Skip to main content

Lecture 7 - Training Neural Networks II - Stanford

Default Activation Choice: ReLU

Weights Initialization: Too Small - As we keep multiplying over and over, the activations will diminish. Too Large - multiply over and over again and explode.

Default Initialization: Xaiver or MSRA.

Zero Center and Normalize Layers - sensitivity will be high and generalization low if you don't.
Sensitivity - Loss function change on changing params. So if less sensitive, optimization easier.

Batch Normalization - Intermediate Activations to Zero Mean and Unit Variance - No of means, variance = number of channels, meaning mean over all batch over all data except channels.

If validation plateaus - and training loss decreases - maybe you are overfitting - so add some regularization - like dropout.

Low learning rate in theory should give better results if you train for large epochs, but a lot of time - so careful.

Stuck in local minima - low learning rate - theoritically a problem - yes but practically- no.

Today:

Stochastic Gradient Descent - Minibatch
Normal Gradient Descent - All data (whole batch)

Fancier optimization:
Default: Adam: b1 = 0.9, b2 = 0.999, lr = 1e-3 or 5e-4

LR Decay:
Step Decay: Decay LR by half every few epochs
Exponential Decay: lr = lr0 * e (-kt)
1/t decay: lr = lr0 / (1 + kt)

LR decay is less common in Adam, more common in SGD.
Find decay like: Take a learning rate with no decay, see the loss curve and see where you might need less lr.

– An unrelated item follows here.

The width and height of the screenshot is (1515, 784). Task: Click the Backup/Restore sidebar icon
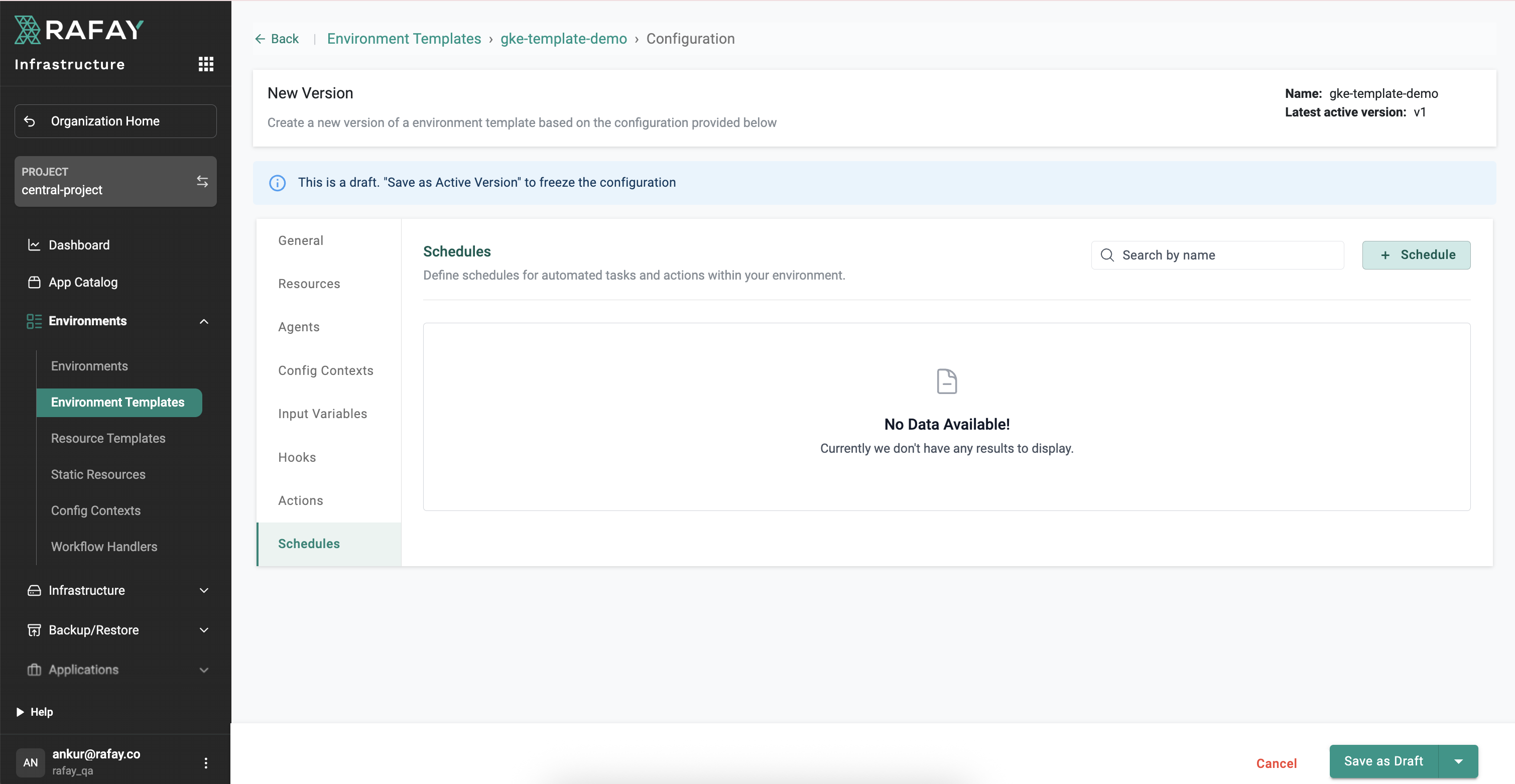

Second order optimization:
this doesn't have learning rate. - but too much computation

Regularization:
Added to the loss - like L1 or L2 but not so common for NNs.
1. Drouput for NNs - Mostly in FC layers, In Conv Layers we drop some channels at random - less common.
2. Batch Normalization
3. Data Augmentation

Transfer Learning:

PyTorch:
import torch
dtype = torch.FloatTensor #CPU
dtype = torch.cuda.FloatTensor #GPU
x = torch.randn(100,200).type(dtype)

loss_fn = torch.nn.MSELoss(size_average=False) #what is size_average?
optimizer = torch.optim.Adam(model.parameters(), lr=lr)
optimizer.zero_grad()
loss.backward()
optimizer.step()